Name of the Game

Resistance is futile: If a Led Zep fan can be assimilated by ABBA, are any of us safe?

In the 1970s, Lauren Mufson had feathered hair, wore a ratty jean jacket, and liked her tunes loud. "I was a little rock-and-roll Led Zeppelin girl," says the 39-year-old actress. Which means that she had very little time in her teens for music that didn't reveal secret mystical messages. In other words, there was no place for ABBA in her life. How funny is it then that she's starring in Mamma Mia!, the hit musical that revolves around more than 20 of the Swedish quartet's pop songs?
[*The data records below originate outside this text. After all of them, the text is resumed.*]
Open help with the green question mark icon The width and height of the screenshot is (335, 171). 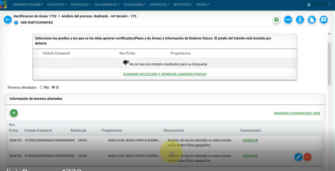(x=276, y=20)
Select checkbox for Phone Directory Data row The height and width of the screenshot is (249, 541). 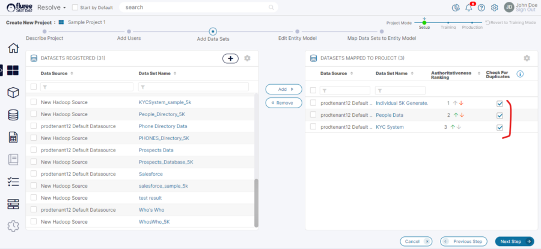click(x=34, y=126)
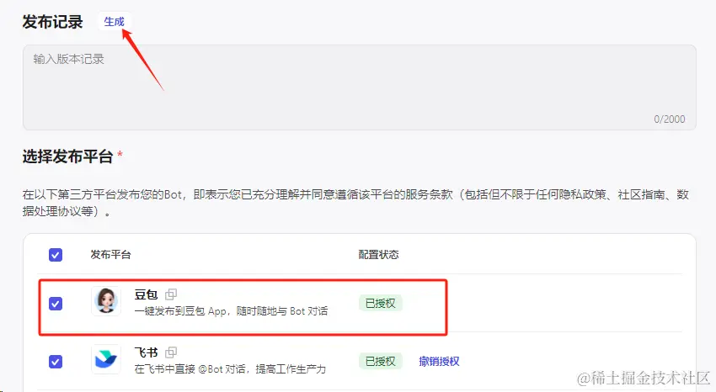This screenshot has width=716, height=392.
Task: Click the 豆包 description text about App
Action: [x=231, y=311]
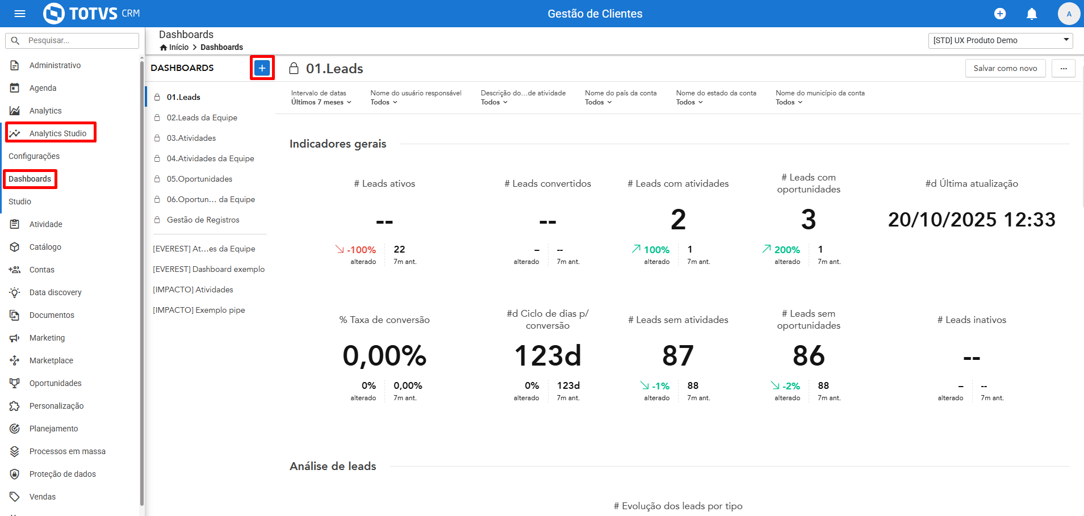Open user avatar A profile

[1069, 14]
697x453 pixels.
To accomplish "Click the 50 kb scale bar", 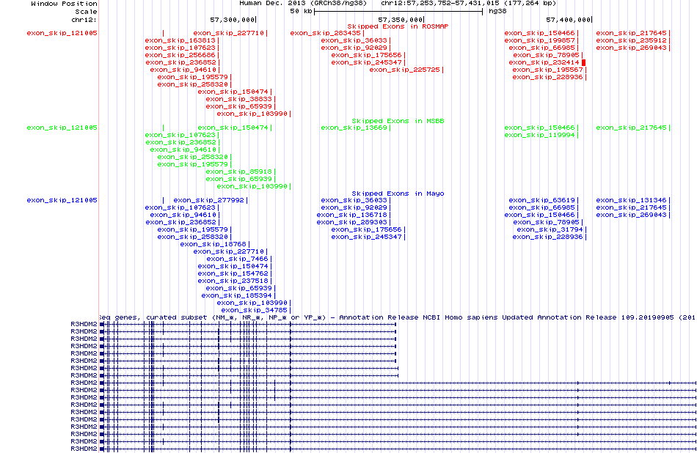I will coord(398,12).

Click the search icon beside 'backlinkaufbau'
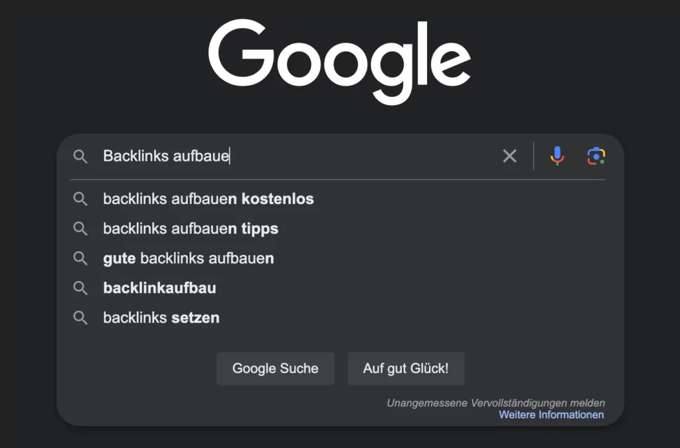80,288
"I definitely grew to like it," Mufson laughs. "I wasn't a fan, but I am now." (Mamma Mia! returns to the State Theatre on Tuesday for a two-week run.)

Mufson plays a single mother in the four-year-old musical. It's her conflict -- whether to tell her about-to-be-married daughter about the three men who might be her father -- that's at the center of the production. "In the past, [my character] was a little wild," Mufson says.
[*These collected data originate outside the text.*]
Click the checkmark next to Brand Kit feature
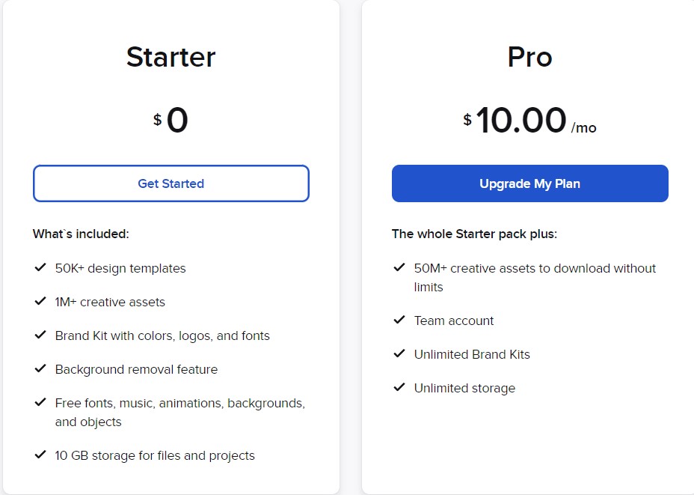694x495 pixels. [x=40, y=335]
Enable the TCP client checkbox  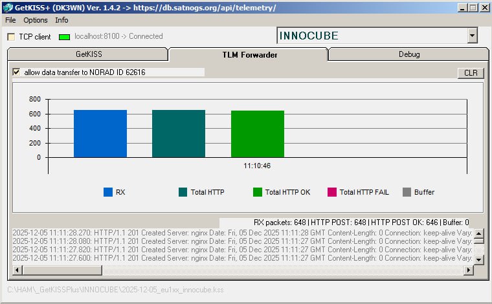point(11,37)
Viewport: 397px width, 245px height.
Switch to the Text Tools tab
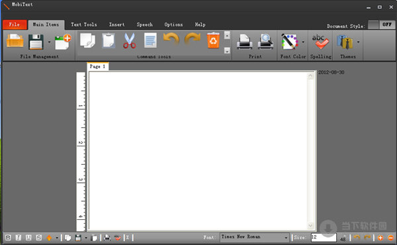pos(84,25)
But, really, the whole premise exists to pry open spaces where the music can enter. ABBA's Benny Andersson and Björn Ulvaeus squeezed most of their best-known songs -- including "Dancing Queen," "S.O.S.," "Take a Chance on Me," and "The Winner Takes It All" -- into the show, regardless of their context. "Scenes lead up to songs, and they all artfully fit in there," Mufson explains. "And it all helps people forget the real-world stuff that's going on."
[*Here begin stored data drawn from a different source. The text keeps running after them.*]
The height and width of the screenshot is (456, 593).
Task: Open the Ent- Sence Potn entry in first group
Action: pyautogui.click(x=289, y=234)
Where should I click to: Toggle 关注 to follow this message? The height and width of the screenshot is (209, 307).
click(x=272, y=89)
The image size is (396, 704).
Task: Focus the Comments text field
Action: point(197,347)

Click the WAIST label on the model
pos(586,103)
And for Mufson, a New Jersey native and veteran of such un- "Chiquitita" stage and TV work as Kiss of the Spider Woman and Law & Order: SVU, Mamma Mia! is a light change of pace -- even if it doesn't allow her to get the Led out. "I can only speculate what the appeal of the music is," she says. "It's nostalgic. It brings people back to a certain time."